■ Document section
CVE-2025-2779: 
WordPress vulnerability analysis and mitigation

The Insert Headers and Footers Code – HT Script plugin for WordPress contains a vulnerability (CVE-2025-2779) due to a missing capability check on the ajax_dismiss function in versions up to and including 1.1.2. The vulnerability was discovered and disclosed on April 1, 2025, affecting WordPress installations with this plugin installed (NVD Database).

The vulnerability stems from a missing capability check in the ajax_dismiss function, which allows authenticated users with Subscriber-level access or higher to perform unauthorized data modifications. The vulnerability has been assigned a CVSS v3.1 Base Score of 6.5 (MEDIUM) with the vector string CVSS:3.1/AV:N/AC:L/PR:L/UI:N/S:U/C:N/I:H/A:N. The weakness has been categorized as CWE-862 (Missing Authorization) (NVD Database).

■ Provided material
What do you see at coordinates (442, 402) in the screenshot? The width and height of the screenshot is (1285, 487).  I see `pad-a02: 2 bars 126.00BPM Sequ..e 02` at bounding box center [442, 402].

■ Complete the following
a - Rewrite the CVE-2025-2779 write-up between "The Insert Headers" and "installed (NVD Database).", inclusive, changing "plugin" to "extension".
b - Continue the CVE-2025-2779 write-up from the point where it stops.
The lines are separate material, unconnected to the CVE-2025-2779 write-up.

■ Results for the exercise
a -
The Insert Headers and Footers Code – HT Script extension for WordPress contains a vulnerability (CVE-2025-2779) due to a missing capability check on the ajax_dismiss function in versions up to and including 1.1.2. The vulnerability was discovered and disclosed on April 1, 2025, affecting WordPress installations with this extension installed (NVD Database).

b -
When exploited, this vulnerability allows authenticated attackers to update option values to 1/true on the WordPress site. This can be leveraged to create error conditions that deny access to legitimate users or manipulate certain site settings, such as enabling user registration (NVD Database).

Site administrators running the Insert Headers and Footers Code – HT Script plugin should update to a version newer than 1.1.2 once available. Until then, it is recommended to review and limit user roles with access to the affected functionality (NVD Database).